The equity raising will be conducted via a fully underwritten institutional placement and an underwritten 2.02 for 1 pro-rata accelerated renounceable entitlement offer.
Aeris has already secured commitments from its three largest shareholders, representing about 60% of the register to commit to participating in the equity raising, subject to a maximum holding of 19.99% at completion.
The Cracow Gold Mine is about 500 kilometres north-west of Brisbane in a highly endowed goldfield with gold mineralisation hosted in steeply dipping structurally controlled low sulphidation epithermal veins.
The underground mine is accessed through a single surface decline with ore primarily mined via open stoping through a modified Avoca mining sequence.
Cracow has a strong track record of reserve and resource replacement and Aeris plans to aggressively invest in brownfield and greenfield exploration with the aim of growing the resource base to extend mine life.
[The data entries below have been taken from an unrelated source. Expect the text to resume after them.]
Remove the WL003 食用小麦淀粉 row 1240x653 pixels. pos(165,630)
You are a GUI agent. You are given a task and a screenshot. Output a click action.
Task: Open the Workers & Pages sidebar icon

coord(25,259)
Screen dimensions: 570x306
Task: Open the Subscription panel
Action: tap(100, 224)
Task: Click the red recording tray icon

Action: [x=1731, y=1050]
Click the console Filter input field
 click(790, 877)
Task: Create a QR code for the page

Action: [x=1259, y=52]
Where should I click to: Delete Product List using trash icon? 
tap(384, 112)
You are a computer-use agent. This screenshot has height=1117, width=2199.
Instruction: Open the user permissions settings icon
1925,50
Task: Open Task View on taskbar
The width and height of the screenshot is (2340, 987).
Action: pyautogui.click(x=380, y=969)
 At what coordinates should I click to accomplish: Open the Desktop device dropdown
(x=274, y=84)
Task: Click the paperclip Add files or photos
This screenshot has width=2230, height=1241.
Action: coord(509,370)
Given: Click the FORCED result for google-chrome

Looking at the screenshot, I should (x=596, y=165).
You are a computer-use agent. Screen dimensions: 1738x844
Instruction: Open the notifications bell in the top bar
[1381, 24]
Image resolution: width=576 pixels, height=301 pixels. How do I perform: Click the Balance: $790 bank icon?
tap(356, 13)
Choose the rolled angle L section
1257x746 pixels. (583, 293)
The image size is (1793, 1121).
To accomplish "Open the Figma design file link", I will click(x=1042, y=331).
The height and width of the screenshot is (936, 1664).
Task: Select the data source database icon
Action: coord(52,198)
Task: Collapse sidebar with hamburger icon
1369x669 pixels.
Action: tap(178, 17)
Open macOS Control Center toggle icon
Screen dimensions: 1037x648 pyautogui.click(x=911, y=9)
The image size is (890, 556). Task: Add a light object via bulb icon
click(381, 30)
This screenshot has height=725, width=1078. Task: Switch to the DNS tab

Multiple near term opportunities for resource conversion have been identified with about $13 million budgeted over the next two years for exploration, with key priorities including both underground near-mine extensions (e.g. Killarney) as well as nearby open-pit deposits (e.g. the Golden Plateau and Roses Pride).
Extracting value through integration efficiencies will also be a key driver of Aeris immediate plan with about $4 million of targeted annual cost synergies as well as the potential for utilising Aeris existing carried forward tax losses ($256 million at June 30, 2019).
Over the two year period to June 30, 2022, Aeris expects Cracow to generate more than $100 million of net mine cash flows at the current gold price, with pro forma Aeris group EBITDA of $272 million to $282 million and pro forma group net mine cash flows of $137 million to $155 million.
This significant cashflow will provide for both investment in life of mine extension projects at Cracow and Tritton as well as to also continue deleveraging Aeris balance sheet.
To protect the very significant near term positive cashflows from Cracow, Aeris intends to enter a prudent gold hedging program, with an initial focus on the first 12 months.